Examples of pointless educational neuroscience findings highlighted by Professor Bowers include:

  • Using brain scans to detect whether dyslexic children have improved their reading skills, rather than testing these children’s reading skills
  • Describing learning as “brain-enabled”
  • Recommending interventions that make struggling children do more of what they’re bad at, instead of finding alternative routes to learning that play to children’s strengths

“The only relevant issue is whether the child learns, as reflected in behavior. Evidence that the brain changed in response to instruction is irrelevant [to teachers]. Teachers should avoid all teaching methods that are marketed on the basis of neuroscience and pay attention to whether the methods improve performance, as assessed in randomized control trials.”

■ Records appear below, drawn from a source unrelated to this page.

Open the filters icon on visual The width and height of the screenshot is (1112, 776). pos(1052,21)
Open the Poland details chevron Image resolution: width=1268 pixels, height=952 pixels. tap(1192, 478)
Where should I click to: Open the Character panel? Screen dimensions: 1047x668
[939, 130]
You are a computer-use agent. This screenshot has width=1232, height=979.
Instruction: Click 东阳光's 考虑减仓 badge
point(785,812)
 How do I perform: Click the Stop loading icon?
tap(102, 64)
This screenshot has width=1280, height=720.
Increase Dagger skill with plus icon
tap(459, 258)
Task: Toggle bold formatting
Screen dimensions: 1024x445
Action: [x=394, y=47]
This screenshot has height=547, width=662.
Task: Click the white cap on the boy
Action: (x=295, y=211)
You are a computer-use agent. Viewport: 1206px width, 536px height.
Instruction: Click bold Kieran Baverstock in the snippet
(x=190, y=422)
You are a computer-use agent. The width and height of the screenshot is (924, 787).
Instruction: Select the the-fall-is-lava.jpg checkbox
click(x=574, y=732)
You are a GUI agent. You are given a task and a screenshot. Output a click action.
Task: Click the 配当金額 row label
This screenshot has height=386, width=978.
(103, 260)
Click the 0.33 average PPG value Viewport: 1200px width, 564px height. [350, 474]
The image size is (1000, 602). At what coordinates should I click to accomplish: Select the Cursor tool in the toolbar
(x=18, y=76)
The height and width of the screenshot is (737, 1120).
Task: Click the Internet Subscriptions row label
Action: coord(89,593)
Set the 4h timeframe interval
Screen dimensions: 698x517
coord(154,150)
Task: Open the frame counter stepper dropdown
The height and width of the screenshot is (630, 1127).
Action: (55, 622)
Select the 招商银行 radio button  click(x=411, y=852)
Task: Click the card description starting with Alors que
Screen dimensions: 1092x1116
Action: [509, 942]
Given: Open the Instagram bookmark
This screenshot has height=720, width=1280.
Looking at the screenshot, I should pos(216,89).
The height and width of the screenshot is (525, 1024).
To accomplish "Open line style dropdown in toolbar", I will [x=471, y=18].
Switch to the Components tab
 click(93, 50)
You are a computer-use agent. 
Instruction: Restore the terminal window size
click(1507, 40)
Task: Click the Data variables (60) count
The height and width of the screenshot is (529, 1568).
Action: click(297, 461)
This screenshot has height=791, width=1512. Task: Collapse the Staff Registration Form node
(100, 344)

Professor Bowers is an investigator in the University of Bristol’s “Morph Project” testing a new literacy intervention to help struggling third- and fourth-grade readers.

Editorial

Teachers are limited in terms of how much they can learn from neuroscience, but the field of neuroscience can learn a lot from teachers. A big part of neuroscience deals with how the brain changes in response to learning, and learning can be brought about by good teaching.

Just because one side can’t help the other in their profession doesn’t mean the two sides shouldn’t cooperate and strive to increase the world’s understanding of our bodies. Don’t let those marketing machines rope you in, though.